### Given instruction A:
Answer these questions using the Quested V2108 review, with each answer on its own line and marked the same way:
(i) What power rating does the amplifier for each driver have?
(ii) To what frequency does the low-end response now extend, and what was the figure for the original VS2108?
(iii) How much does each V2108 monitor weigh?
### Given instruction B:
According to the Quested V2108 review, in what ways does the new amplifier design compare favorably with the one on the V2108's predecessor? List them all.
### Given instruction C:
Write the next part of the Quested V2108 review, beginning after its final sentence.

### Page excerpt:
· · · · ·

Active Two-way Studio Monitors By Paul White
Published April 2011

The original VS2108 design was a real success for Quested — so when they said they'd improved it, we thought we'd better test that claim...

Quested V2108

Roger Quested has been building studio monitor speakers for even longer than I've been writing about them, but he still runs a small, independent company that means he can make his own design decisions, rather than having to follow the whims of the finance or marketing departments. Some five years ago we reviewed his VS2108 active monitors, which have now been radically upgraded and re‑engineered, to be relaunched as the V2108 reference monitor. Quested claims that the new model's benefits include improved dynamics delivery and better mid‑range clarity.

Design Overview

The two‑way driver layout remains the same, albeit with a new dust cap and stiffer cone on the eight‑inch driver, but power now comes from the company's new current‑driven, floating drive‑stage, Class A/B amplifier design. There's a 200W amplifier for each driver, which is almost double the power of the earlier version. The amp has been designed for Quested by amp specialists MC2, long‑term collaborators whose premises are just around the corner from Quested (in fact, they used to share premises).

MC2 amps are now used in all Quested active monitor designs, and Roger tells me that he picked the company as development partners after a long search for a suitable amp designer. He says that the new amp design is more reliable, easier to service and of higher quality than that on the V2108's predecessor.

The improvements in the amplifier design, the increased power rating and the changes to the main driver are said to be responsible for the improved mid‑range clarity of the monitors, and the extension of the low-end response down to 40Hz, as compared to the 55Hz of the original VS2108.

Thermal protection is built into the power amps, which are automatically switched to standby mode if they overheat. There's also plenty of heat sinking for normal operation: in addition to the large, rear‑panel, finned heat-sink, there are further metal panel sections, with ventilation slots running around the rear corner edges of the cabinet. A traditional analogue power supply is used for this model, and its operating voltage can be set to either 230V or 115V via internal plugs.

In Detail

The rear panel includes all of the inputs, outputs and response switching that you'd expect on a professional‑quality studio monitor, as well as the heat sink for the MC2‑designed amplifier.The rear panel includes all of the inputs, outputs and response switching that you'd expect on a professional‑quality studio monitor, as well as the heat sink for the MC2‑designed amplifier.

These speakers are aimed at the smaller professional studio facility, as well as the more discerning end of the project‑studio market, and are a far cry from some of Quested's earlier studio monsters. Although Roger still builds bigger systems for those who need them, demand has shifted towards small‑ to medium‑sized studios. Even so, the V2108 is somewhat larger than most nearfield monitors, so it would probably be more realistic to classify these as midfield monitors, with each one weighing a hefty 23kg and measuring 340 x 400 x 365 mm. The proportions are slightly different from the original VS2108s, but the overall format is still very chunky and squat.

· · · · ·

### Available data:

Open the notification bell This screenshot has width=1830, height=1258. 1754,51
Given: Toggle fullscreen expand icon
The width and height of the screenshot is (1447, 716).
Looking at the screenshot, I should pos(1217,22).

· · · · ·

### Final answer A:
(i) 200W.
(ii) It extends to 40Hz, compared with 55Hz for the original VS2108.
(iii) 23kg.

### Final answer B:
- It is more reliable.
- It is easier to service.
- It is of higher quality.

### Final answer C:
In this design, the eight‑inch bass driver utilises a dual rear‑suspension, and the cone has a long throw — or 'XMax', as the designers like to call it — while the one‑inch, soft‑dome HF driver is ferrofluid‑damped and has a wide dispersion characteristic to help generate a wider sweet spot. Dual bass ports are located at the bottom of the front baffle, and both drivers are flush-set into machined rebates in the 22mm‑thick baffle. Other than the blue Quested logo and its blue power LED, which flashes red to warn of impending clipping or overheating, the boxes are outwardly very conventional, with rounded corners and a textured black‑paint finish. There are no waveguides or other adornments.

Crossover slopes of 24dB/octave at a crossover frequency of 1.4kHz are employed to minimise overlap in the crossover region, and the tonal output balance can be tweaked using an HF Trim DIP switch (which can be set to flat or ±1dB) and a rotary LF trim to accommodate room positioning (‑9, ‑3, flat or +1dB). The ‑9dB setting on the latter is for use with a separate subwoofer. With the LF equaliser switched out (ie. flat, with no roll‑off), the system is still protected by a subsonic filter. A 10‑position, recessed rotary switch adjusts the input sensitivity setting in 2dB steps from +7 to ‑11dB. (The benefit of a stepped switch like this over a continuous control is that it ensures accurate matching of the sensitivity of the two monitors.) Connection is via a balanced combi jack/XLR socket with RF filtering, and the overall level of hum and noise is more than ‑100dB below the clipping level.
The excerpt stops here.